* _Document passage_
:::

Probably this means angle $BAO$. You can use the law of cosines to find it.

karush said:
(b) well if I understand this, if s=2 the one point will be
$\pmatrix {-3 \\ 4 \\ 2}$
and the other will be
$\pmatrix {-11 \\ 16 \\ 0}$
No, the first point you get when $s=0$ and the second when $s=2$.

karush said:
(c) and (d) frankly I am clueless
$L_2$ has equation $\pmatrix {x \\ y \\ z}=\overrightarrow{OA}+t\overrightarrow{OB}$. Equating this with the coordinates of $C$ gives you a system of 3 equations with 2 unknowns.

Similarly, when you replace $\pmatrix {x \\ y \\ z}$ with the coordinates of $C$ in (d), you'll get a system in $p$.
 
Evgeny.Makarov said:
$L_2$ has equation $\pmatrix {x \\ y \\ z}=\overrightarrow{OA}+t\overrightarrow{OB}$. Equating this with the coordinates of $C$ gives you a system of 3 equations with 2 unknowns.

:::

* _Given material_
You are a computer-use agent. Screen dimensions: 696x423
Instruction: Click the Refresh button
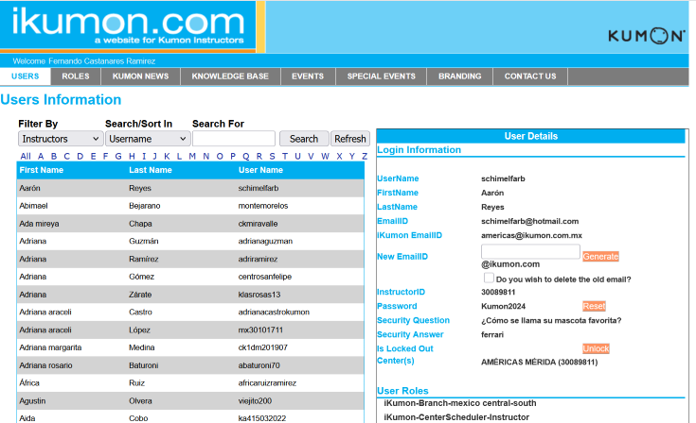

:::

* _Problem requirements_
Shorten the paragraph in the forum thread that begins "Similarly, when you replace" while keeping its main facts.

* _Solution to this exercise_
In (d), substituting the coordinates of $C$ for $\pmatrix {x \\ y \\ z}$ yields a system in $p$.